Purified plasmids were used for transfections of COS7 and HEK293 cells. Cells were grown in 35-mm tissue culture dishes to 95% confluency and transfected with 4 μg plasmid and 10 μl Lipofectamine 2000 (Invitrogen) per dish. After 24 h, cells were harvested and prepared for RNA extraction. Total RNA was isolated using the QIAamp RNA Blood Mini Kit (Qiagen). Reverse transcription (RT)-PCR was performed with 1 μg of total RNA in a 20-μl reaction using an RT system (AMV reverse transcriptase; Promega). The resulting cDNA was PCR-amplified using primers hybridising to exons 2 and 4; afterwards, all products were sequenced. PCR primers and conditions are available on request. For both alleles the experiments were analysed in triplicate.

To estimate whether the cDNAs obtained by the minigene approaches are also detectable in vivo and to exclude the possibility that the mutant allele merely represents an alternatively spliced product also present in some WT transcripts, we additionally analysed human total kidney RNA (Invitrogen).

Results and discussion

The locus-specific database (as of 9 May 2006) (http://www.humgen.rwth-aachen.de) currently contains almost 300 different PKHD1 mutations; however, experimental or functional data have not been shown in any of these mutations. This is mainly caused by the fact that investigations at the transcript level are severely hampered as PKHD1 is not widely expressed in peripheral blood lymphocytes, which is the material usually available from patients for mRNA analyses. Given that biological effects of intronic changes beyond consensus splice sites are difficult to assess without further functional analyses, only PKHD1 changes affecting core splice consensus sequences have been considered as pathogenic so far.

In line with this, we classified the novel PKHD1 variant c.53-3C>A in IVS2 as a change of unknown significance despite several lines of evidence in favour of its putative pathogenicity. First, the change was shown to reside on the maternal chromosome of the perinatally deceased index patient, whereas the frame-shifting mutation c.5895dupA (p.Leu1966fs) in exon 36 segregated paternally. Moreover, the novel variant was not detected among 200 normal controls, and bioinformatic programs (http://www.fruitfly.org/seq_tools/splice.html and http://www.cbs.dtu.dk/services/NetGene2) predicted a significant lowering of the strength of the acceptor splice site of intron 2 (scores of 0.81–0.20 and 0.63–0.17 respectively). Although these prediction programs may be quite useful, their significance should not be overestimated and respective data have to be dealt with carefully. Moreover, the prevalence of any individual PKHD1 mutation can be expected to be very low in the general population, given an estimated carrier frequency of approximately 1:70 in non-isolated populations (Zerres et al. 1998) and the vast number of different alleles (http://www.humgen.rwth-aachen.de). Thus, despite screening of a large number of normal chromosomes, evidence from segregation analysis, and lack of further changes in the rest of the gene, we did not feel confident about postulating a pathogenic impact of c.53-3C>A on the mature PKHD1 RNA given that its location at position −3 did not affect the splice consensus dinucleotides.

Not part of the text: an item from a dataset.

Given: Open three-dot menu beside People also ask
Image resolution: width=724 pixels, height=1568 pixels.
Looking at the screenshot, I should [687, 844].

Thus, we attempted to determine the functional significance of this change by transfection of renal epithelial cells with expression constructs. As depicted in Fig. 1, PCR and sequencing analyses of the resulting cDNAs using primers in exons 2 and 4 revealed one single band with a length of approximately 370 bp in the WT construct in human embryonic kidney (HEK) as well as in green monkey kidney (COS) cells that corresponds to the full-length cDNA. In contrast, in the patient a smaller band of approximately 290 bp was detected in both cell lines corresponding to the skipping of exon 3, while in a small proportion of products the full-length cDNA band also appeared. We were able to exclude the possibility of endogenous mRNA production of the cells by repeating the experiments with untransfected cells, which did not result in a product. Moreover, by analysing human total kidney RNA we could exclude the mutant allele merely representing an alternatively spliced product, a conceivable option given the complex and extensive array of PKHD1 splice variants (Onuchic et al. 2002; unpublished data). Furthermore, by analysing human total kidney RNA we demonstrated that the cDNA obtained by the WT minigene assay was also detectable in vivo.

Fig. 1
figure 1

After transfection of the WT and mutant constructs into HEK293 and COS7 cells, the resulting transcripts were analysed by RT-PCR and subsequent cDNA sequencing using primers in exons 2 and 4. As depicted on the gel file, one single band with a length of 365 bp was present in the WT construct in HEK293 as well as in COS7 cells that corresponds to the full-length cDNA. In contrast, in the patient a smaller band of 287 bp was detected in both cell lines corresponding to skipping of exon 3. The patient’s sequence encompassing the fused exons 2 and 4 is depicted below the gel. The arrow indicates the fusion site. In a proportion of products also the full-length cDNA band appeared

From what is known from compiling human mutation data, it is most likely that exon 3 with a length of 78 bp is just lacking and flanking exons 2 and 4 are fused in the mature mRNA (Black 2003). In this scenario, the corresponding transcript is supposed to restore the reading frame. While one may argue that an in-frame deletion may just represent a rare apathogenic genetic variant, it is widely believed that deletion of exons encoding non-repetitive parts of a protein are not expected to remain without clinical consequences (Michael Krawczak, personal communication). In contrast, it may rather be hypothesized that the missing exon 3 is crucial for polyductin function(s). Given its predicted protein structure (http://www.au.expasy.org/) the skipping of exon 3 can be expected to disrupt the last residues of the presumed signal peptide resulting in defective cotranslational transport of the polyductin protein. A decisive role of exon 3 is further strengthened by harbouring the most frequent PKHD1 mutation c.107C>T (p.Thr36Met) (http://www.humgen.rwth-aachen.de).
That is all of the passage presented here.